--- RECORDS TO USE Enclosed Below ---
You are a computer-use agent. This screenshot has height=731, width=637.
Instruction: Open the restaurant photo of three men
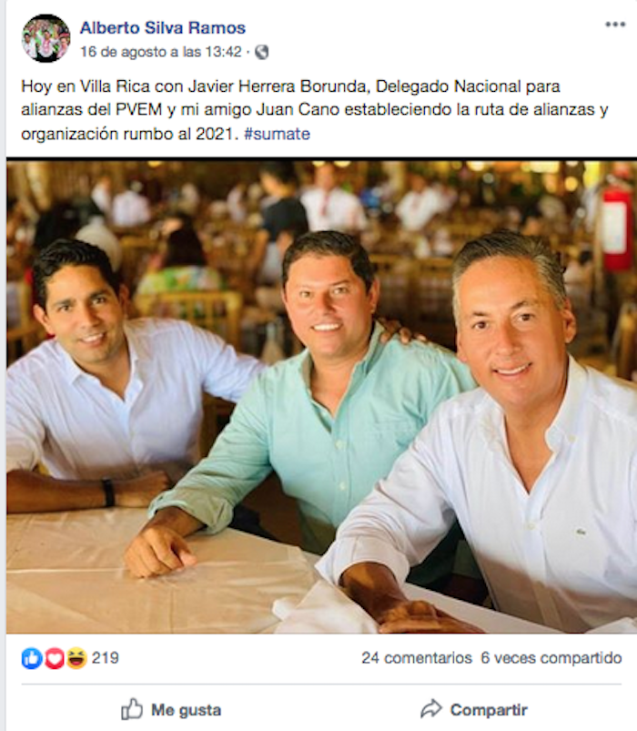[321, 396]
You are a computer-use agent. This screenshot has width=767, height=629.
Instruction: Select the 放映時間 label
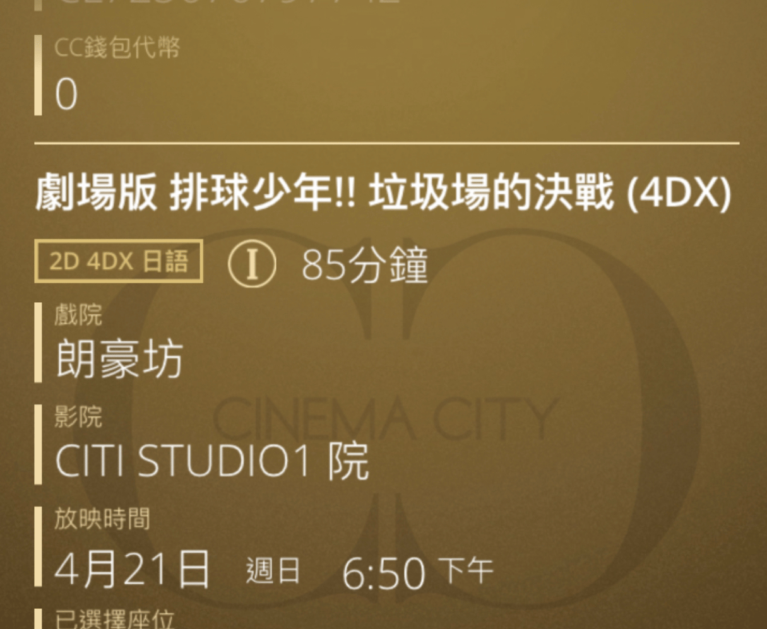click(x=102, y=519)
--- End of Enclosed RECORDS TO USE ---
--- RECORDS TO USE Enclosed Below ---
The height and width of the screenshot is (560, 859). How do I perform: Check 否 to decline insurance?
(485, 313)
--- End of Enclosed RECORDS TO USE ---
_EXERCISE INSTRUCTIONS_
Say the number of lines in the records above that include the string "agent", and no more.

_RESPONSE AREA_
2